[Some records]
====
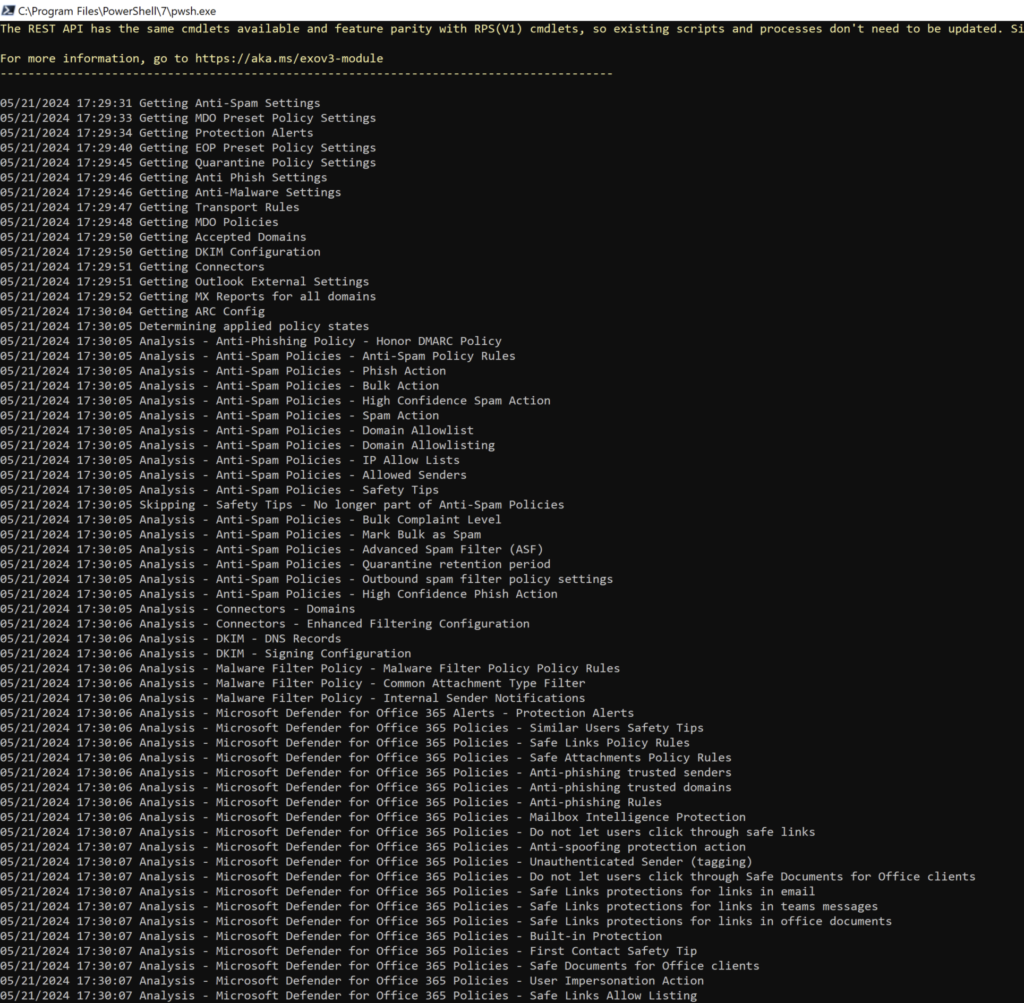Click the 'Determining applied policy states' line
This screenshot has height=1003, width=1024.
pos(253,326)
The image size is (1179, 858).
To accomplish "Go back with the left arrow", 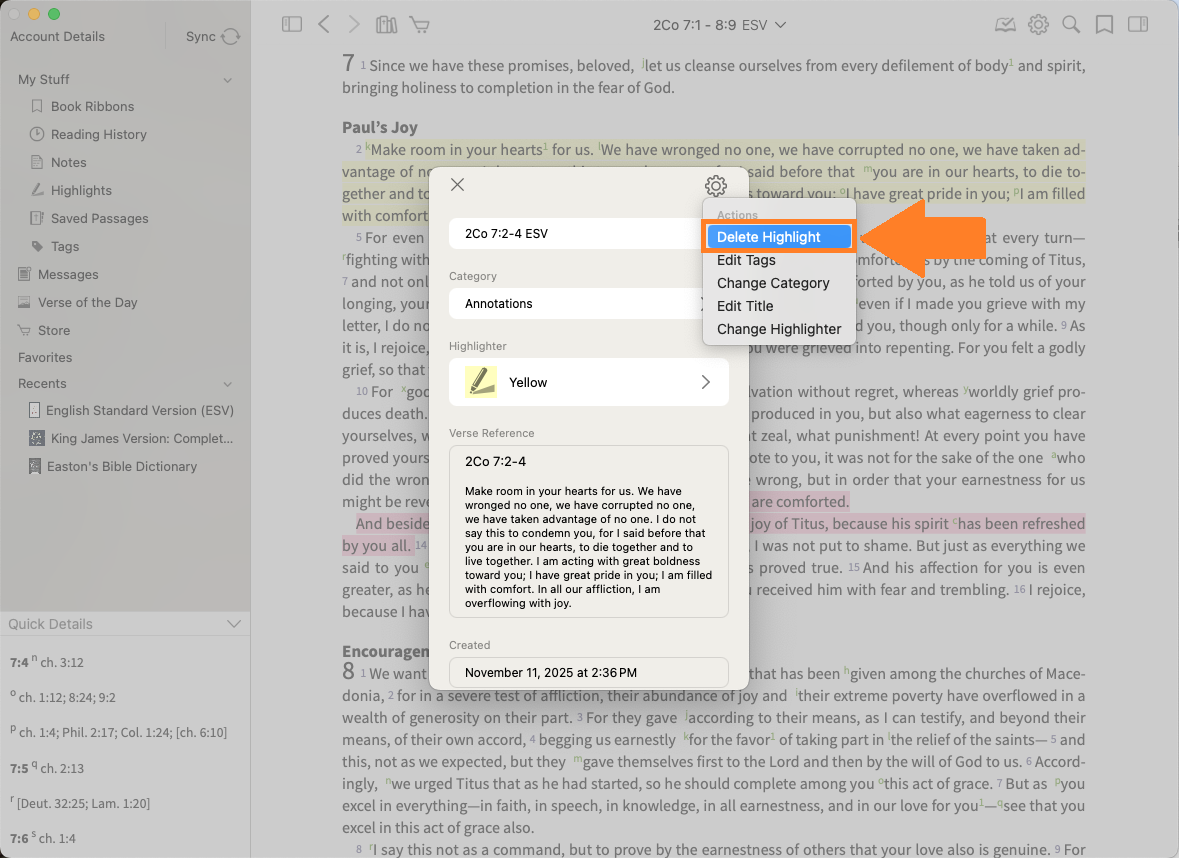I will [323, 25].
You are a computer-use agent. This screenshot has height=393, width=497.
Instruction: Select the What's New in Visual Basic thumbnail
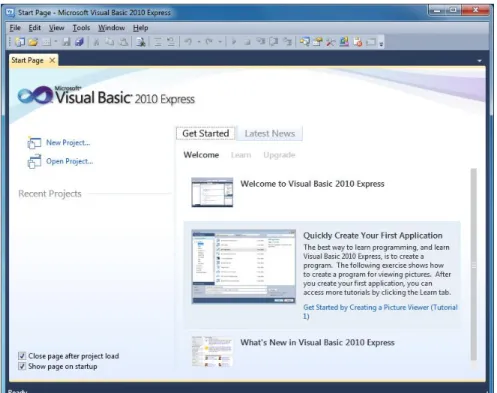coord(212,351)
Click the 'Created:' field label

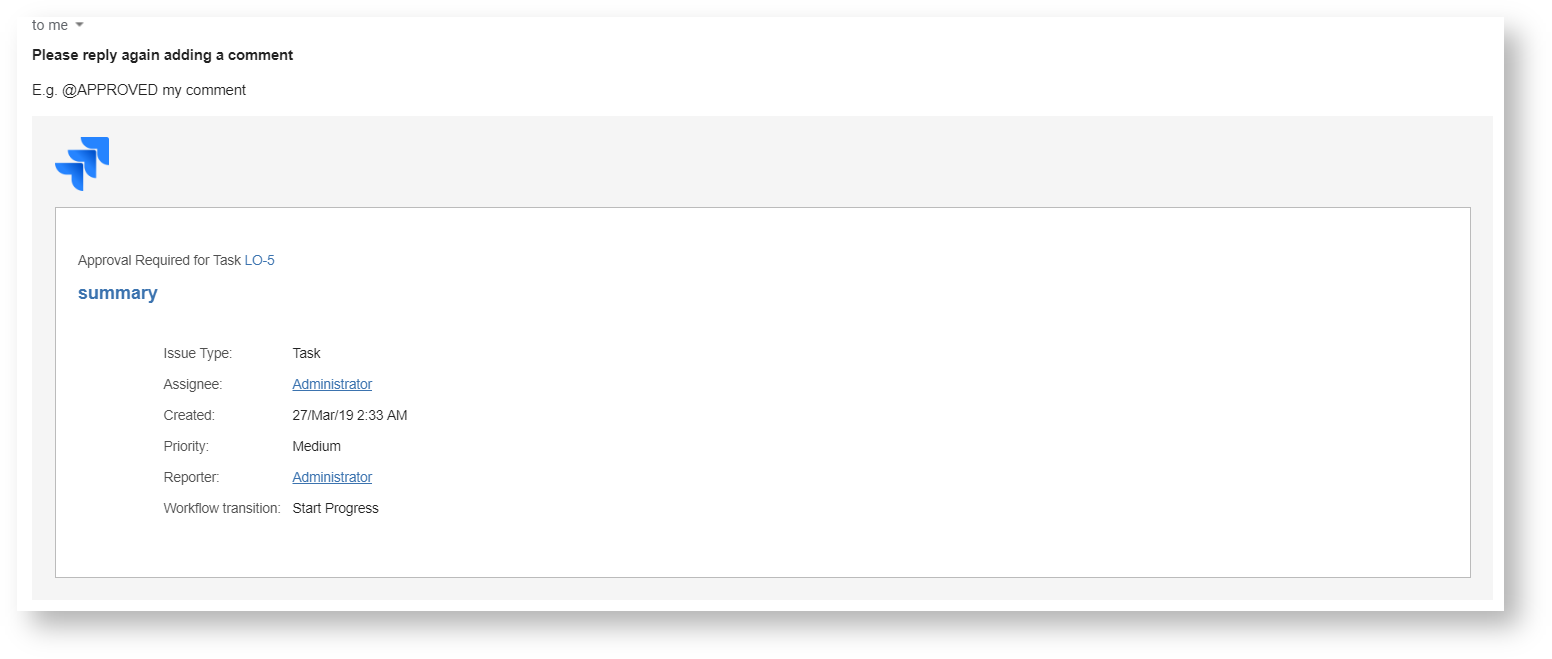189,415
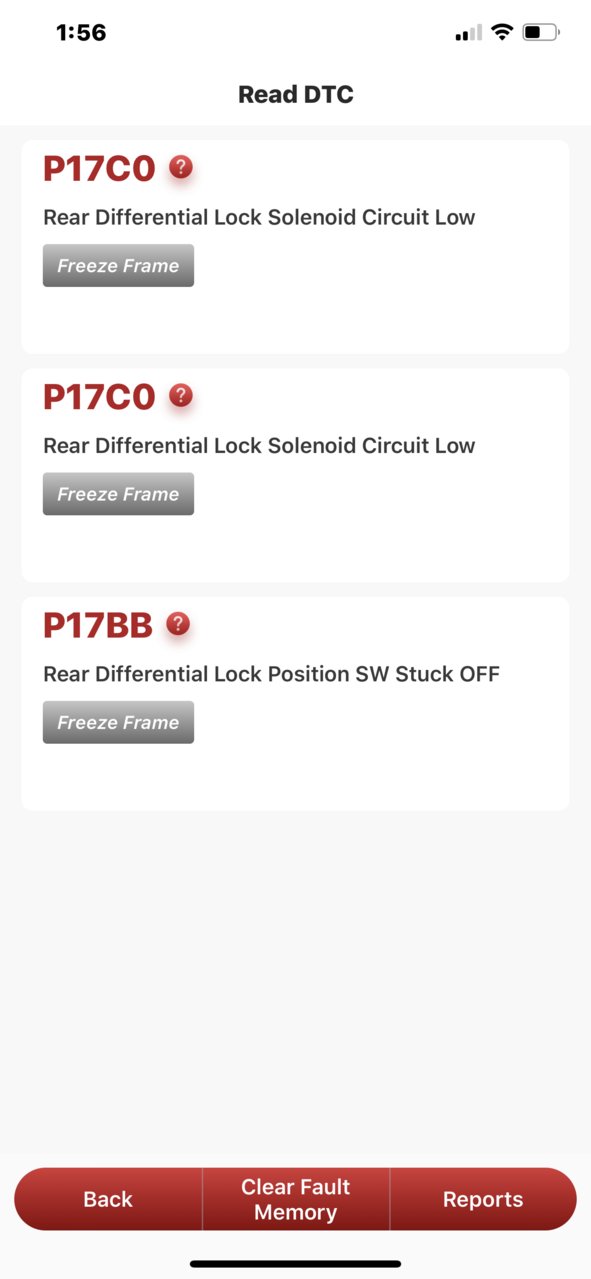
====
**Task details**
Quote word for word every line of the material, from the line containing "You are a computer-use" through the end. Leave the pictures out of your answer.

**Output below**
You are a computer-use agent. This screenshot has height=393, width=497.
Instruction: Select the What's New in Visual Basic thumbnail
coord(212,351)
Click the 'Created:' field label

189,415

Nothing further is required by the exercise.